Word and element location records
______________________________

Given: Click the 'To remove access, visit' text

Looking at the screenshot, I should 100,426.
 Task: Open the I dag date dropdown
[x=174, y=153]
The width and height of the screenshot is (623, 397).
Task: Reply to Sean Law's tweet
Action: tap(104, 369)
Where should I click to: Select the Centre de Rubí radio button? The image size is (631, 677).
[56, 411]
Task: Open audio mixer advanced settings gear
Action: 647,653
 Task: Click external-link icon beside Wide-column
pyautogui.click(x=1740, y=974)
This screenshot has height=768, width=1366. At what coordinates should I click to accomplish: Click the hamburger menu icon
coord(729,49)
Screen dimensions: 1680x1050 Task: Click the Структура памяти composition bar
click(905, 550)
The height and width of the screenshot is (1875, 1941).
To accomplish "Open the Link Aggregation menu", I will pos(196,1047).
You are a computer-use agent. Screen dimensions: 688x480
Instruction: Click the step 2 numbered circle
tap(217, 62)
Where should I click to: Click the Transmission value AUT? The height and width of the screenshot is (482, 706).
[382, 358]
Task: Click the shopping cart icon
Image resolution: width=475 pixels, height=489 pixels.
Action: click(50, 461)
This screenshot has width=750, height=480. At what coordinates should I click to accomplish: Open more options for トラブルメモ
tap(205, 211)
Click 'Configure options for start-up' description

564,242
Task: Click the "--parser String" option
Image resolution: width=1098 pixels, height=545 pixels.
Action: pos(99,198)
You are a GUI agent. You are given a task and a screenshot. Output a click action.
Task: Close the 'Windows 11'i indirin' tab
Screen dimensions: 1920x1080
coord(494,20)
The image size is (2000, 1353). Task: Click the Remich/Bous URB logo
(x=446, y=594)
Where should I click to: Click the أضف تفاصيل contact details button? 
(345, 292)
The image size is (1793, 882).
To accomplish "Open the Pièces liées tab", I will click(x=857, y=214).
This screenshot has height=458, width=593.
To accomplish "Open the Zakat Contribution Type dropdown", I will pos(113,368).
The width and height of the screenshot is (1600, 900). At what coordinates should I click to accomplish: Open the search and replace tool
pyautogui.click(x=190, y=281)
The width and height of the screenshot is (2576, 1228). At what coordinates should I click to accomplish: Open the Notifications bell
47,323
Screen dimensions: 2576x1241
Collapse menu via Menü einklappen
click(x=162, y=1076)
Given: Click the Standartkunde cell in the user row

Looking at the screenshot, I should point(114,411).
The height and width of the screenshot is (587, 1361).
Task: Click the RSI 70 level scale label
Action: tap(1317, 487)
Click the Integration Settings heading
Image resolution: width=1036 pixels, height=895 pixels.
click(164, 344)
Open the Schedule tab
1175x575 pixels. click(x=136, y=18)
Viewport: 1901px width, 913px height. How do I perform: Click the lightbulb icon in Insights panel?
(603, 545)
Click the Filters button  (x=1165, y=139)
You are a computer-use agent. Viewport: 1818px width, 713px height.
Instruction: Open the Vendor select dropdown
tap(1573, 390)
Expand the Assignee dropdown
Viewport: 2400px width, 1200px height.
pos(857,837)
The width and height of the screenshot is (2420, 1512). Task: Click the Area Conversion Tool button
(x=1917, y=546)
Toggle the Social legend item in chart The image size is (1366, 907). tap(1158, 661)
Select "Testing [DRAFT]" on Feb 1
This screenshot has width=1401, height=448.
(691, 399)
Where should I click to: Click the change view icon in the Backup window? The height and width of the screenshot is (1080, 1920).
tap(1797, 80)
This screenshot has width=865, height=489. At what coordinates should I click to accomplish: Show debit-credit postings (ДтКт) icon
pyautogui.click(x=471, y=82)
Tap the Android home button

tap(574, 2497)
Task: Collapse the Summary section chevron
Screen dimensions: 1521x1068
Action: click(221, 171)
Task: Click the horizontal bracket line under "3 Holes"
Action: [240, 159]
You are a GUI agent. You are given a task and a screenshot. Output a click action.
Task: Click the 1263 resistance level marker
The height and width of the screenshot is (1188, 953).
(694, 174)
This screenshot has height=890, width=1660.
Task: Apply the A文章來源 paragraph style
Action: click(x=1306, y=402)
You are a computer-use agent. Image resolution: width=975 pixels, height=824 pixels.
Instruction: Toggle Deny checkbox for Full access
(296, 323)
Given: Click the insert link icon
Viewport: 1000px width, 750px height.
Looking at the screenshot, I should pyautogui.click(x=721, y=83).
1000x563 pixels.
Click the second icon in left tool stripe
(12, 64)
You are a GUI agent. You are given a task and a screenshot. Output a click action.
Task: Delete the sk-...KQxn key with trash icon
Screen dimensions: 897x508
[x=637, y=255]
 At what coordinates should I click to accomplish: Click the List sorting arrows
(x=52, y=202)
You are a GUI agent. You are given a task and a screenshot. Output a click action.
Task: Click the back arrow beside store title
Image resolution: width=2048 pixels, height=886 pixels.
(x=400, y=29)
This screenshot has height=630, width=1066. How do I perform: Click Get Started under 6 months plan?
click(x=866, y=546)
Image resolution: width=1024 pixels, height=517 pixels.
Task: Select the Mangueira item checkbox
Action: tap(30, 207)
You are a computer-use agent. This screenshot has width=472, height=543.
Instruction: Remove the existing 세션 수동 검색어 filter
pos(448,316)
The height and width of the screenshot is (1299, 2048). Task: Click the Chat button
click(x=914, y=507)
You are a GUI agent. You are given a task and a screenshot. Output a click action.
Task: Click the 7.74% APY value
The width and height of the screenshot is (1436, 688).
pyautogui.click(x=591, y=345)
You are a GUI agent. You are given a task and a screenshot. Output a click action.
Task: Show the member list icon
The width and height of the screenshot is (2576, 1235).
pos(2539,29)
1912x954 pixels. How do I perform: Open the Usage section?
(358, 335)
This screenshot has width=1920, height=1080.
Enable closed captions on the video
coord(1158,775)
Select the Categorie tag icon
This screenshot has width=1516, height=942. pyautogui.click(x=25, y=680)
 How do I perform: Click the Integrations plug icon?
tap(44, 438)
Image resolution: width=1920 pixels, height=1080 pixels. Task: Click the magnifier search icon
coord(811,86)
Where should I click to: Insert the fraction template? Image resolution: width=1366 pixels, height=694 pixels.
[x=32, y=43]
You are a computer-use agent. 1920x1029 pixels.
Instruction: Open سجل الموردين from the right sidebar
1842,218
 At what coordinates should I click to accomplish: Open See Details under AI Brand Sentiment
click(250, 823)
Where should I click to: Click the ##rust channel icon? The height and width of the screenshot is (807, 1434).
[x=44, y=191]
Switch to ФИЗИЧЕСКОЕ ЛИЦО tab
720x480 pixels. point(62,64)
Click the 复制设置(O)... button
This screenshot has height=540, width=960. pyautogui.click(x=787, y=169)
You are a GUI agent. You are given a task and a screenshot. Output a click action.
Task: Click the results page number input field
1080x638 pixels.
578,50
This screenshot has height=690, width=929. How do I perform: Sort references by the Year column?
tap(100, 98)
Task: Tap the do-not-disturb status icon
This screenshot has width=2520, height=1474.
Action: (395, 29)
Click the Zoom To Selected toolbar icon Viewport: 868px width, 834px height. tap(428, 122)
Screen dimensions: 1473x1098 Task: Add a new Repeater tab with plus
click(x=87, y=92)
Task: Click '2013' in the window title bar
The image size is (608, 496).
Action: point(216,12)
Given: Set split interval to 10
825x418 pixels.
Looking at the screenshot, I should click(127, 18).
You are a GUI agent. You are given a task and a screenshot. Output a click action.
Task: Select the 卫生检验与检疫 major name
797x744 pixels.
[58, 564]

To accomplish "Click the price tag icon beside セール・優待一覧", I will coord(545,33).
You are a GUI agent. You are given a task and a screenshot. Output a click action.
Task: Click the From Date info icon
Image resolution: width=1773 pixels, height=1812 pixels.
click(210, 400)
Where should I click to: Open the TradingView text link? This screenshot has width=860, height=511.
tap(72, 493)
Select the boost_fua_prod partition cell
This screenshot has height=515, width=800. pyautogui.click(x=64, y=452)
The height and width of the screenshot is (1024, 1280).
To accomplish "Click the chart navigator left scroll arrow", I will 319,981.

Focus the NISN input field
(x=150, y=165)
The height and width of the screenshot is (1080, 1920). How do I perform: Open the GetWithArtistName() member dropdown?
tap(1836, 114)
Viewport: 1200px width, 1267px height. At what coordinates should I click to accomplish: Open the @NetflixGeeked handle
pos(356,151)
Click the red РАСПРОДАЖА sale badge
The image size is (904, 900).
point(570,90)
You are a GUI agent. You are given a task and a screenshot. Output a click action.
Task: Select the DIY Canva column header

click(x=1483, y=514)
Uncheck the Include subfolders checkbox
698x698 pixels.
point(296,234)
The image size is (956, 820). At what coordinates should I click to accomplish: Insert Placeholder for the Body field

______________________________

* [Exercise brief]
How many lines in the records above contain the word "Where"? Reply with the number alone.

* [Answer to the problem]
7